Salió de Ferrara, junto con otras 14 hermanas y con su madre, el 22 de julio de 1456, destinada al monasterio del «Corpus Domini», de Bolonia, construido ese año. Fueron recibidas con gran alborozo del pueblo y de las máximas autoridades, y con su vida lograron pronto la simpatía de todos. Dios le reveló que era su voluntad que aceptara el oficio de abadesa. Tenía entonces 43 años y no muy buena salud. Ejerció el cargo santamente hasta su muerte, ayudándose del consejo de las hermanas en la solución de los problemas, dando un significativo desarrollo al monasterio durante su mandato y dejando un ejemplo de magisterio para sus sucesoras.

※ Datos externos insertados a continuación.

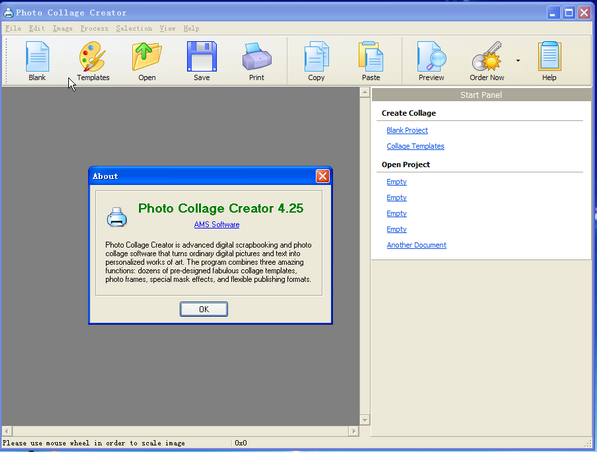Close the About dialog with red X
This screenshot has height=453, width=597.
pyautogui.click(x=322, y=176)
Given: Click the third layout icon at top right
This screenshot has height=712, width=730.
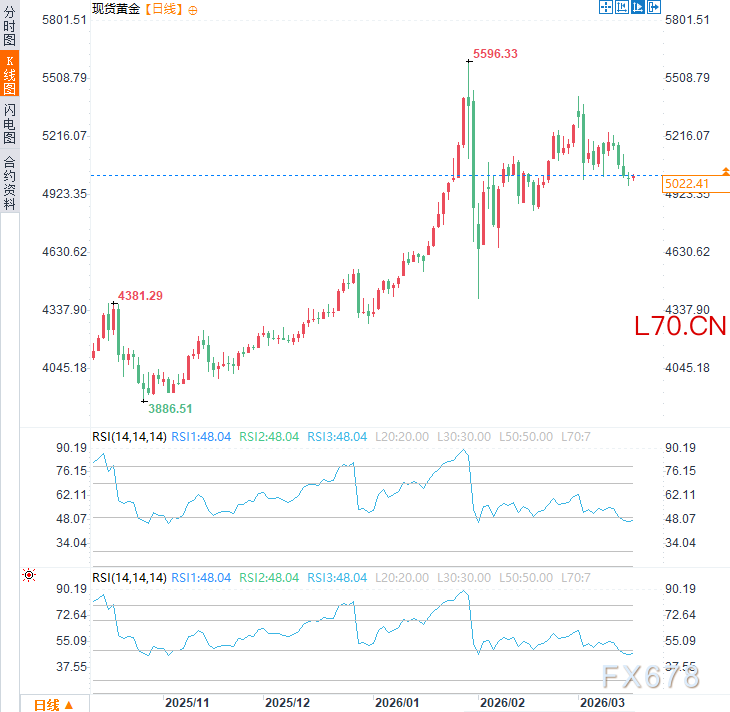Looking at the screenshot, I should point(638,7).
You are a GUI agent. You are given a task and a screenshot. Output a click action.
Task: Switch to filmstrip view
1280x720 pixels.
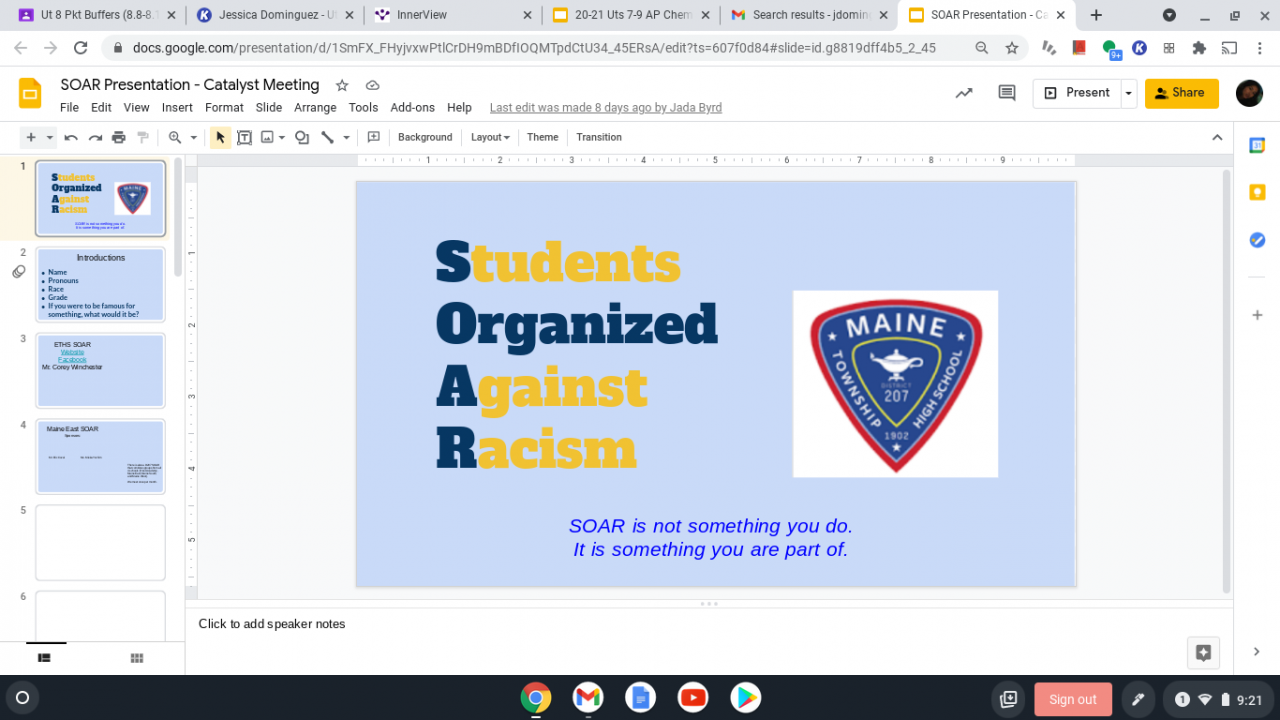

Vivió el último año de su vida más como ciudadana del cielo que de la tierra, y, purificada por los dolores y la enfermedad, murió el 9 de marzo de 1463, a los 50 años de edad, diciendo a sus hermanas: Mi fin ha llegado y me marcho alegremente; siempre me ha sido grato padecer por Cristo. Yo os dejo la paz de Cristo; os doy mi paz; amaos mutuamente y así conseguiréis que yo sea siempre vuestra abogada ante Dios. Cerrando los ojos, se durmió susurrando tres veces: ¿Jesús, Jesús, Jesús! Su rostro se volvió luminoso y hermosísimo; su cuerpo, incorrupto, es objeto de gran veneración.
Se la representa sentada en una cátedra con el libro y el crucifijo en las manos.